Christophe Bouquerel et l’aventure de Phryné

Christophe Bouquerel raconte l’aventure de Phryné, la plus belle femme de Grèce, dans un roman foisonnant.

Dans les bas-fonds du Pirée sommeille une jeune beauté à la peau d’ambre, aussi farouche que désirable, vendue comme prostituée après le sac de son village et vouée à satisfaire les désirs des hommes de passage. La providence voudra que son chemin croise celui de Praxitèle, alors jeune sculpteur en mal d’inspiration, qui scellera, en la possédant puis en la choisissant pour muse, la destinée hors du commun de la plus célèbre des hétaïres. « C’est bien ainsi que commence la rencontre du sculpteur hanté et de la pute mutique : par un fragment de visage offert au soleil. Par deux éclats différents de solitude. Par une toute petite étincelle de sens entre deux pierres dures avant le grand incendie. »
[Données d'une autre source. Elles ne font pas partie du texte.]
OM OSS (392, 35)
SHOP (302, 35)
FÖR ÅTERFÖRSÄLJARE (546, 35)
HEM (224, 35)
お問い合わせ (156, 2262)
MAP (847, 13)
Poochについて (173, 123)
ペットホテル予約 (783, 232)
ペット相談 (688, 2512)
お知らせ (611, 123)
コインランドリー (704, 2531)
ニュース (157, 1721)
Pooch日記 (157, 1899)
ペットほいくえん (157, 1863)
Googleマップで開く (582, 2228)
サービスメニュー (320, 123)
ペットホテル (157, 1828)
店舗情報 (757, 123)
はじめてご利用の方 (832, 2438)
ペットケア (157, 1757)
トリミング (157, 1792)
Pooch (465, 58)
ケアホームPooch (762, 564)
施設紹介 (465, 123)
Une fresque qui défie les lois de la narration

Du bordel insalubre aux banquets raffinés où elle séduit les amants les plus influents, de l’atelier de Praxitèle à l’Aréopage, où, accusée de pervertir la jeunesse athénienne, l’orateur Hypéride la sauve en déchirant sa tunique, Phryné attise les passions par sa beauté envoûtante mais aussi par ses caprices prométhéens. Elle part ainsi à la conquête de son indépendance en défiant la morale et l’autorité des hommes, à une époque où la place des femmes dans la société ne différait guère de celle des esclaves ou des animaux.
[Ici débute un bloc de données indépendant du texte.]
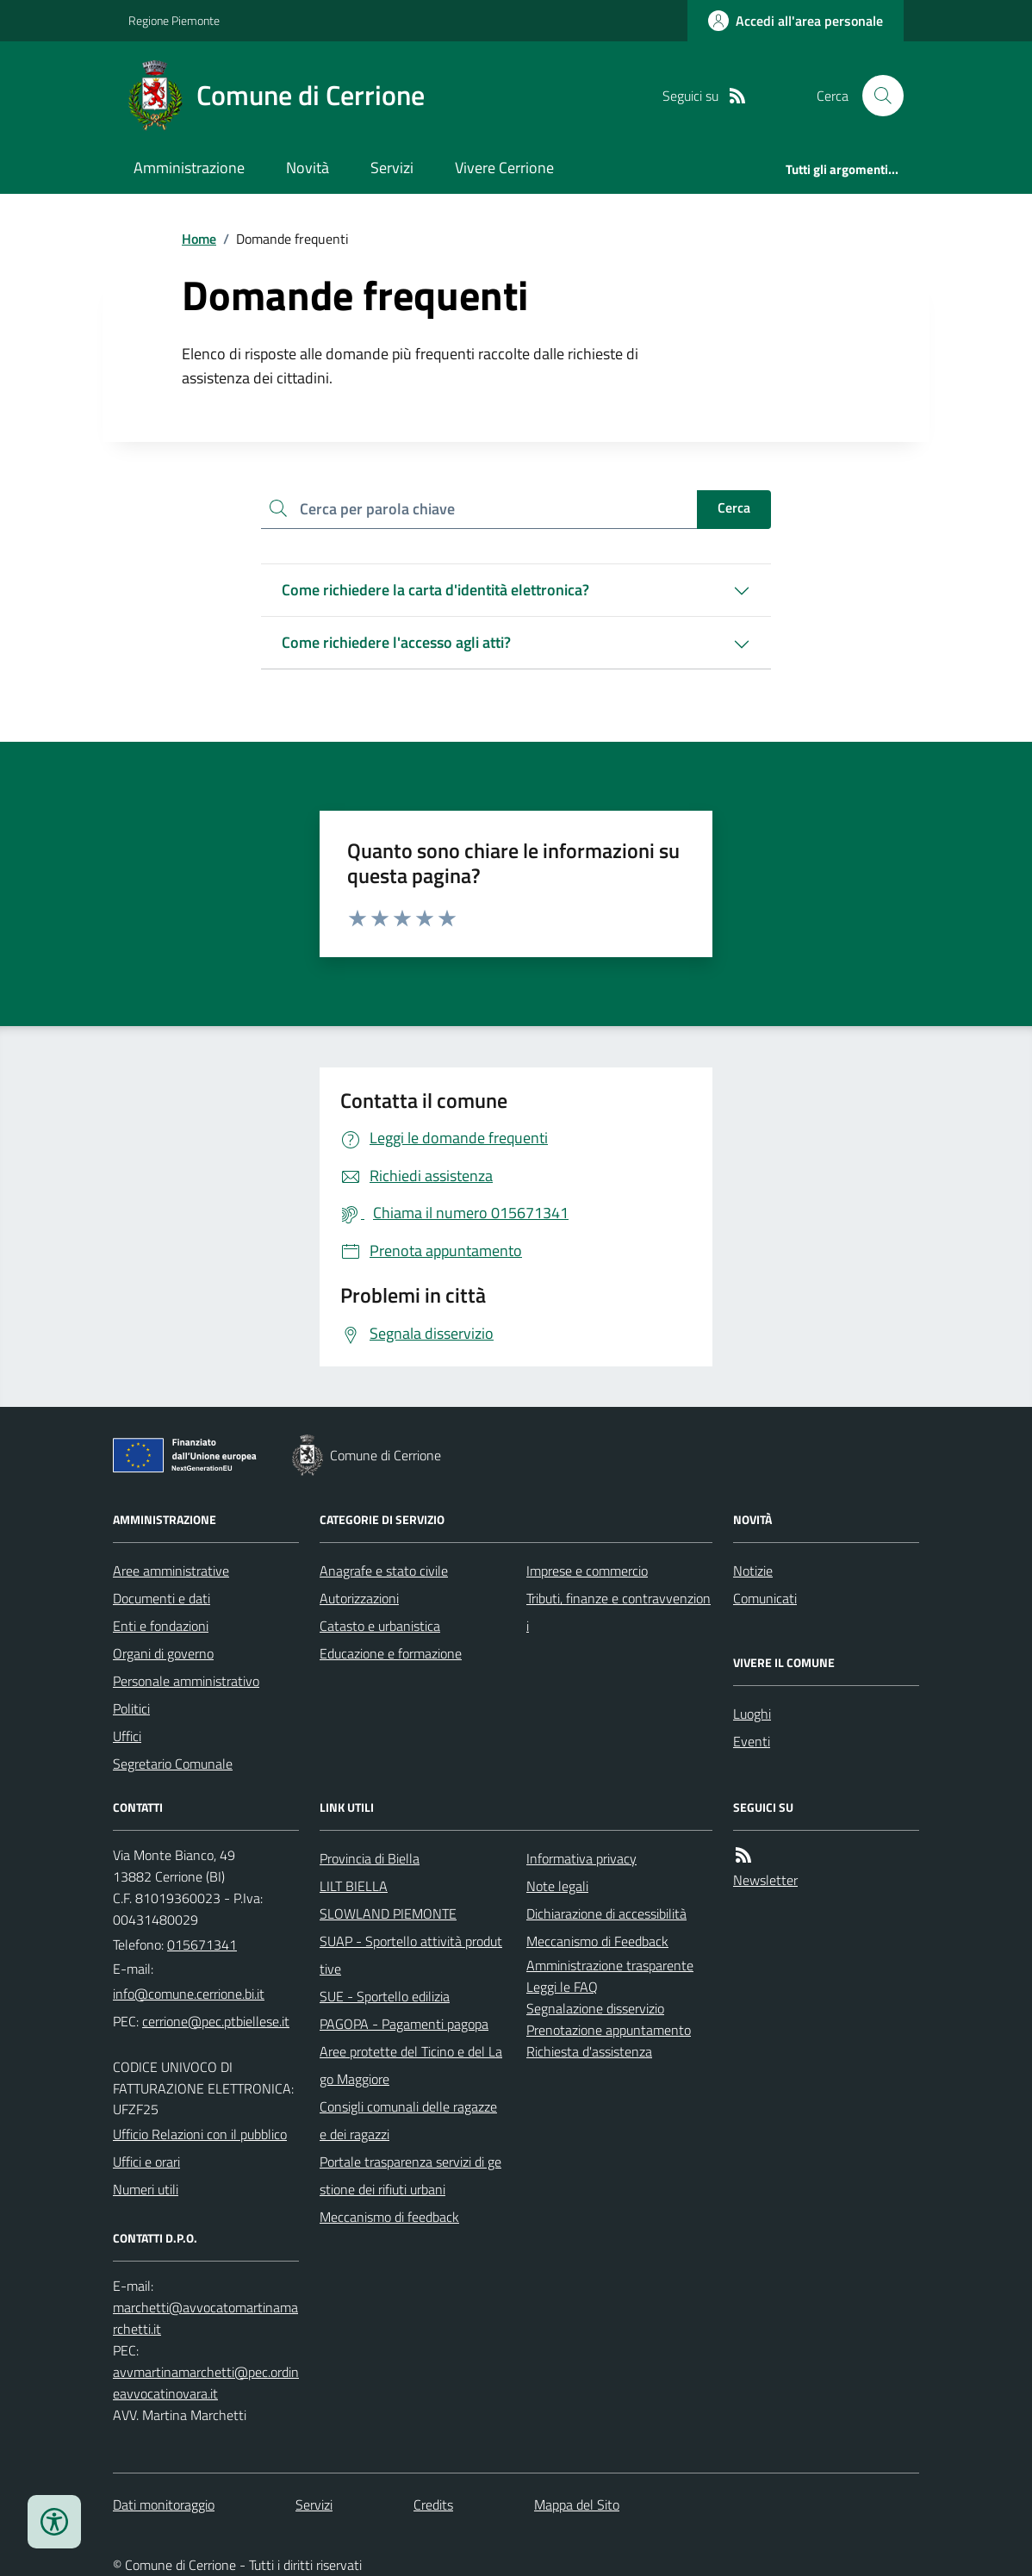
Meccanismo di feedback (389, 2216)
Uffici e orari (146, 2161)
Helléniste de formation, Christophe Bouquerel fait le pari de la somme et du phrasé classique pour ériger cette fresque impressionnante, véritable défi aux lois de la narration. Conscient que le parcours de la divine hétaïre ne saurait être dissocié du contexte dans lequel il s’inscrit, l’auteur dresse le portrait de la société grecque du IVe siècle avant J.-C. alors en plein questionnement, parcourue de luttes intestines et de velléités hégémoniques. Poétique, délicate, sachant puiser dans la légende ce qu’il faut de souffle romanesque pour captiver le lecteur, la langue vient adoucir la cruauté du sort de Phryné et rendre intelligible, palpable, un monde souvent relégué à de lointains souvenirs de cours d’histoire (même si la crise de la société grecque de cette époque n’est pas sans rappeler les attaques que connaissent nos démocraties contemporaines, en quête de renouveau). À l’origine de chefs-d’œuvre de marbre et de pigments, cette figure mythique qui n’en a pas fini de fasciner peut désormais s’enorgueillir de toucher au cœur par la plume.